After the record breaking Paradise Fire that staggered the world over in the news, Starbucks was one of the first businesses to be up and running again in a town that had few survivors and a mere tiny handful of businesses left.
Amazing . . . . starbucks is standing and up and running with wifi, all their own, no one else in town has wifi still. There was no horse plow waiting to plant the food in spring . . . there was Starbucks.
So, what is going to happen during this ramp up of climate change at ground zero? At your house?
What I learned atop of what I already knew is amazing to me. What the preppers can't teach you when they have not yet seen a disaster is a book in itself. So, I will try to share these small important details as I have come to learn them. Disaster preparedness is more than preparing ahead of time, it is also and just as importantly about enduring it as it occurs and regrouping from it afterwards. It is going to be more than planting those stored seeds. For thousands to millions of people, it already is.
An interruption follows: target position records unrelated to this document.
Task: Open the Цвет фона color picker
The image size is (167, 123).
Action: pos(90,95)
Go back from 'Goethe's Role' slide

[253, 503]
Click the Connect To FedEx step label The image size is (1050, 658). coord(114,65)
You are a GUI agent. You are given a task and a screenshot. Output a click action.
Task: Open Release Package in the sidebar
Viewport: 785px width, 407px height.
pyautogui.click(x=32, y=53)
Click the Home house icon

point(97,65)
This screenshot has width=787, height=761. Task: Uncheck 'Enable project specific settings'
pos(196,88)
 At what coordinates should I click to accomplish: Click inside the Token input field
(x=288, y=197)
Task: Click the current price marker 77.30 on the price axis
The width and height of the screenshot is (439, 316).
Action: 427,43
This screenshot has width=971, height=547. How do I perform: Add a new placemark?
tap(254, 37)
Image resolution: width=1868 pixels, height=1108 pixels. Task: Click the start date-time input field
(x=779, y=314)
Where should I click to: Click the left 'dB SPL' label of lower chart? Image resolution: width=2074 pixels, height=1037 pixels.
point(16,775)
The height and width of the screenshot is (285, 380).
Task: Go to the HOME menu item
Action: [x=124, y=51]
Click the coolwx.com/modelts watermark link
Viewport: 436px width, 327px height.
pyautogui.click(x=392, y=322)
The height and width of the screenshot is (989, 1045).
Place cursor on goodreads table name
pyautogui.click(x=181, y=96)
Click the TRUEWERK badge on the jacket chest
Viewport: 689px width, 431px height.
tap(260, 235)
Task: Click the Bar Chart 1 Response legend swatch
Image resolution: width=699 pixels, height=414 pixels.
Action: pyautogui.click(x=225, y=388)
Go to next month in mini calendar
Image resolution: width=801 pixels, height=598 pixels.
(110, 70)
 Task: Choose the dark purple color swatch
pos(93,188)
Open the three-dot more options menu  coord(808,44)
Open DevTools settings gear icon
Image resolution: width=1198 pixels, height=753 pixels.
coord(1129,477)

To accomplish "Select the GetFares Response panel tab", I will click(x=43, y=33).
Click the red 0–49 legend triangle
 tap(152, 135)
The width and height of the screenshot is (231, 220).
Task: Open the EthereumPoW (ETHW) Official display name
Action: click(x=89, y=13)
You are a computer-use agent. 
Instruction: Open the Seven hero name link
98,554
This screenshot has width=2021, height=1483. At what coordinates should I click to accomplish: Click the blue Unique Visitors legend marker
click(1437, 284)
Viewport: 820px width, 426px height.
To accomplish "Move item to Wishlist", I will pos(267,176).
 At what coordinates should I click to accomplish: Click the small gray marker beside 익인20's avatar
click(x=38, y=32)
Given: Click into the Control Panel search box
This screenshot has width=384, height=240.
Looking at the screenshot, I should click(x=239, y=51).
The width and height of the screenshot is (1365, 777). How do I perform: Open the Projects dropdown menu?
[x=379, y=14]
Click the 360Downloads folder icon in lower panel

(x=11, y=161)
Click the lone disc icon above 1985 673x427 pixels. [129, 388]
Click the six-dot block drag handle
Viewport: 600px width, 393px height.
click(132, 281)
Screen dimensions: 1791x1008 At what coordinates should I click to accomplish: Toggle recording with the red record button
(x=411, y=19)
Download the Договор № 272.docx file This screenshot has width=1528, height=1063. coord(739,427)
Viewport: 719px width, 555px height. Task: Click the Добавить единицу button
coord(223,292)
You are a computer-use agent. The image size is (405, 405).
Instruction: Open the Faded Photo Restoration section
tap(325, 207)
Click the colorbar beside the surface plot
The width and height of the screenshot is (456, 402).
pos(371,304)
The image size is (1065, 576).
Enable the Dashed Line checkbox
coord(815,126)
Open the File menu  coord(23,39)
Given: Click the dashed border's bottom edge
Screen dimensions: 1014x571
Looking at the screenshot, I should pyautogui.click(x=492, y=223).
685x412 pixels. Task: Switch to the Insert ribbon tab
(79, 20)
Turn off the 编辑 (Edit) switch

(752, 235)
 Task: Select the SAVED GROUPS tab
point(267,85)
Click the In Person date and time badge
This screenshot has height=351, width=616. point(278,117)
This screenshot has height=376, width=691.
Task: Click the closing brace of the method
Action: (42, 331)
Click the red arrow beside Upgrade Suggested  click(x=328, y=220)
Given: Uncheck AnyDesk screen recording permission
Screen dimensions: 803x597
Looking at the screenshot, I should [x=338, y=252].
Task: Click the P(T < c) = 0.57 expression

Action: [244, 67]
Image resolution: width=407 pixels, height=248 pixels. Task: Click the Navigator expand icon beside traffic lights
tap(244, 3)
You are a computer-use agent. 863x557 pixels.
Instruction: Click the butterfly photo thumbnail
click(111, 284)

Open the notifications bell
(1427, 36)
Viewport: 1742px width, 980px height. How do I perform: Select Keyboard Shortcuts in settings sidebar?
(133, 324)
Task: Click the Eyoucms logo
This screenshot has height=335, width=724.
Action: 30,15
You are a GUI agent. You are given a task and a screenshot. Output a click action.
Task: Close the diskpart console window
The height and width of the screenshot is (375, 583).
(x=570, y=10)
As prepared as I was, I was overwhelmed to tears at times during the post-fire weeks by things that were out of my control. I managed to rope it back into my control after I saw what was happening which took about four weeks and then another four weeks to get it back into my control. I was certainly taken by surprise by many facets of a disaster and how it is managed and how it is NOT managed . . . and how you roll in it all.
Half of what I owned survived. I got half of the worth of what I lost by my insurance agency. It is considered that I survived well . . . one of the few who did. I returned to ground zero and began to record and watch everything that happened in the destroyed town. I watched and took keen note of everything that happened to my friends, my neighbors and myself. And I am still watching.
I lost two good friends in the fire. Out of approximately 30,000 people who evacuated in 12 hours, 84 died.
So we open a new book on Climate Change and Natural Disasters that addresses not preparations, but engagement and endurance of these disasters. A training on immersment. Not an "overview". A inch by inch and hour by hour testament. The afterthoughts are an entire chapter. I was surprised by what thoughts bubbled up in my mind at different times.
Was I prepared? Yes! I survived ok. I was also luckier than most. That helps. The aftermath, however, is something few preppers have fully realized and exposed to others until now.